Despite the overwhelming evidence that C-fiber activation can initiate coughing, the role of C fibers in cough remains controversial. Much of the controversy arises from the inability of C-fiber selective stimuli to initiate coughing in anesthetized animals. It seems likely that anesthesia selectively inhibits C-fiber–dependent coughing. But anesthesia does not readily explain the observation that C-fiber activation not only fails to initiate coughing in anesthetized animals but also actively inhibits coughing evoked by activation of other afferent nerves subtypes. The author speculated that these opposing effects of C fibers on cough might be attributable to the opposing actions of C-fiber subtypes. Studies performed in guinea pigs using stimuli that are selective for vagal C-fiber subtypes suggest that C fibers arising from the nodose ganglia can acutely inhibit coughing, whereas activation of C fibers arising from the jugular ganglia sensitize or initiate coughing. Circumstantial evidence suggests that C-fiber subtypes in humans play similar opposing roles.
Afferent nerves regulating the cough reflex
Coughing can be partitioned into at least four phases. The initial phase comprises the encoding of action potentials by the afferent nerves directly responding to the tussive stimulus and the subsequent reconfiguration of the respiratory motor drive within the brainstem. This initial phase immediately precedes any change in respiratory muscle activity. The second phase is the enhanced inspiratory effort that accompanies cough. The expiratory phase of cough has two components: (1) an initial compressive phase when expiration is initiated against a restricted or occluded upper airway; and (2) the expulsive phase, when the upper airways are dilated, allowing forceful expiration and the high airflow velocities that facilitate airway clearance.
Depending on the stimulus and social situation, the number and forcefulness of the resulting coughs can vary substantially. Given this complexity and the multiple elements involved (lower and upper airways, respiratory muscles, brain stem), it is apparent that multiple afferent nerve subtypes act in concert to regulate the sensitivity, forcefulness, and repetitions of coughs in response to all tussive stimuli. The following discussion focuses only on those afferents involved in the initial encoding phase of cough ( Fig. 1 ).
C Fibers
Bronchopulmonary C fibers are identified physiologically by their action potential conduction velocity, which falls in the C range (≤1 m/s) of the compound action potential. C fibers comprise the majority of afferent nerves innervating the airways and lungs, terminating in the mucosa and submucosa of the nose, pharynx, larynx, trachea, bronchi, and throughout the lungs. C fibers project to the airways from the jugular and nodose ganglia of the vagus nerves, and from thoracic dorsal root ganglia.

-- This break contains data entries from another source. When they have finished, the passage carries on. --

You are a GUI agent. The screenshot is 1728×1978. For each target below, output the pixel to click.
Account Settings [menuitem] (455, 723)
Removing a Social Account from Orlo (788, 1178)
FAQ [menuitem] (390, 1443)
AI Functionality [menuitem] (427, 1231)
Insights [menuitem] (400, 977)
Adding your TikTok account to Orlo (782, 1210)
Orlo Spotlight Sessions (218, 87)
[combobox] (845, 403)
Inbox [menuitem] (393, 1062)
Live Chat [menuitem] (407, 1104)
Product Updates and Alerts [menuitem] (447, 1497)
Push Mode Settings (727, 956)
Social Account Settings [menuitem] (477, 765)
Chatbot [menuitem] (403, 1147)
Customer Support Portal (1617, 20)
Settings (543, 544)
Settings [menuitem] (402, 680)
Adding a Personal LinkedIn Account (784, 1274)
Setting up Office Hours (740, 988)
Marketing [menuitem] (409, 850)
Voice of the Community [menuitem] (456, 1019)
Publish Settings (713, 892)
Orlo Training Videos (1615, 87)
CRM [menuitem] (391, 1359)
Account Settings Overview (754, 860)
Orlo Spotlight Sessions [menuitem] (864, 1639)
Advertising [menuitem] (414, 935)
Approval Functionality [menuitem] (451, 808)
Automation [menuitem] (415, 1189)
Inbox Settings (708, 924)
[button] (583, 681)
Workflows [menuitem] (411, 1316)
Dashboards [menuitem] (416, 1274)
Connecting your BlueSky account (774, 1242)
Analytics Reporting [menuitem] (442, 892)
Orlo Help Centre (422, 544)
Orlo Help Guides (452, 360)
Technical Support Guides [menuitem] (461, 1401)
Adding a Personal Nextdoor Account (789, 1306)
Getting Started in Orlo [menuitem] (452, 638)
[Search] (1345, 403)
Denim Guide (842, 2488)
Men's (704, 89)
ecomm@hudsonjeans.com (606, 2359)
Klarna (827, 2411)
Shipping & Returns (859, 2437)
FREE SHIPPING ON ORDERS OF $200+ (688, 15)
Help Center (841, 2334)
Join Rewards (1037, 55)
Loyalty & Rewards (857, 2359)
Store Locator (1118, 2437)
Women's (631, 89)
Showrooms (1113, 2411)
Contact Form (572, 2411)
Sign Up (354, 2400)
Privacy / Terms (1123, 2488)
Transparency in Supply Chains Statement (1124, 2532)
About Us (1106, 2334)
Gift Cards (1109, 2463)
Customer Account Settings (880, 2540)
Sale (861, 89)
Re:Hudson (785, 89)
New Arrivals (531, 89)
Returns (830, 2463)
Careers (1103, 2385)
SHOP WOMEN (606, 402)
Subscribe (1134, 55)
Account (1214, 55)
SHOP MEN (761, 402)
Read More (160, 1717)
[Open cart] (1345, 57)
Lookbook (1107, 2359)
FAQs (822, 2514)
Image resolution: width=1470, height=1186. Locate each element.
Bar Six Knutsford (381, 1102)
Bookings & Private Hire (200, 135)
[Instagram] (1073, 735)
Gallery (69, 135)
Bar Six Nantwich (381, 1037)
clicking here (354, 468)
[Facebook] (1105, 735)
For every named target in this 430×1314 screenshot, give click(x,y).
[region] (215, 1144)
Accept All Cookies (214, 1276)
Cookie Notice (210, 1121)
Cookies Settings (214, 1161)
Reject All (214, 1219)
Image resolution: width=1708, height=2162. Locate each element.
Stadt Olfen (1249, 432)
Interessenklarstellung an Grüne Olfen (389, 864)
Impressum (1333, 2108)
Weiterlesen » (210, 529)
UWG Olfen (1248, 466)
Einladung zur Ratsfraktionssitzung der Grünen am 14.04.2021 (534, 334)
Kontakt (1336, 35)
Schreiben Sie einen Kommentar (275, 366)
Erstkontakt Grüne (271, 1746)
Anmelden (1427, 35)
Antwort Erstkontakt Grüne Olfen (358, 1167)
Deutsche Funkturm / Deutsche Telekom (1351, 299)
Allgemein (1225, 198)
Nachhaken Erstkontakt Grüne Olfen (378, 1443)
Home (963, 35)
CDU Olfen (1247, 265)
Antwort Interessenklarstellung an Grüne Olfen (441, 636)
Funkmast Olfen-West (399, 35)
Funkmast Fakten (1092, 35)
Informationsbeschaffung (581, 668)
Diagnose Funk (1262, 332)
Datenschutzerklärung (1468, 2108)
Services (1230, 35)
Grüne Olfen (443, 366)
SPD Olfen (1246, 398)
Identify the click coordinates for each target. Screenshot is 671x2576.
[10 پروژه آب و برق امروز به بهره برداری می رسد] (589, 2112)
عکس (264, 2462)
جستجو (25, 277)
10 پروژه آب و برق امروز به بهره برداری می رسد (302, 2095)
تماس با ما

Bronchopulmonary C fibers are activated by capsaicin, bradykinin ( Fig. 2 ), protons, nicotine, and the TRPA1 agonists cinnamaldehyde and AITC. C fibers are selectively desensitized by high-dose capsaicin treatment that also prevents coughing evoked by citric acid. In guinea pigs, C fibers use the peptide neurotransmitters substance P and neurokinin A that act primarily by way of neurokinin 1 (NK 1 ), NK 2, and NK 3 receptors. Neurokinin-receptor antagonists prevent coughing evoked in guinea pigs by capsaicin and citric acid. These results and observations provide conclusive evidence that C-fiber activation initiates coughing.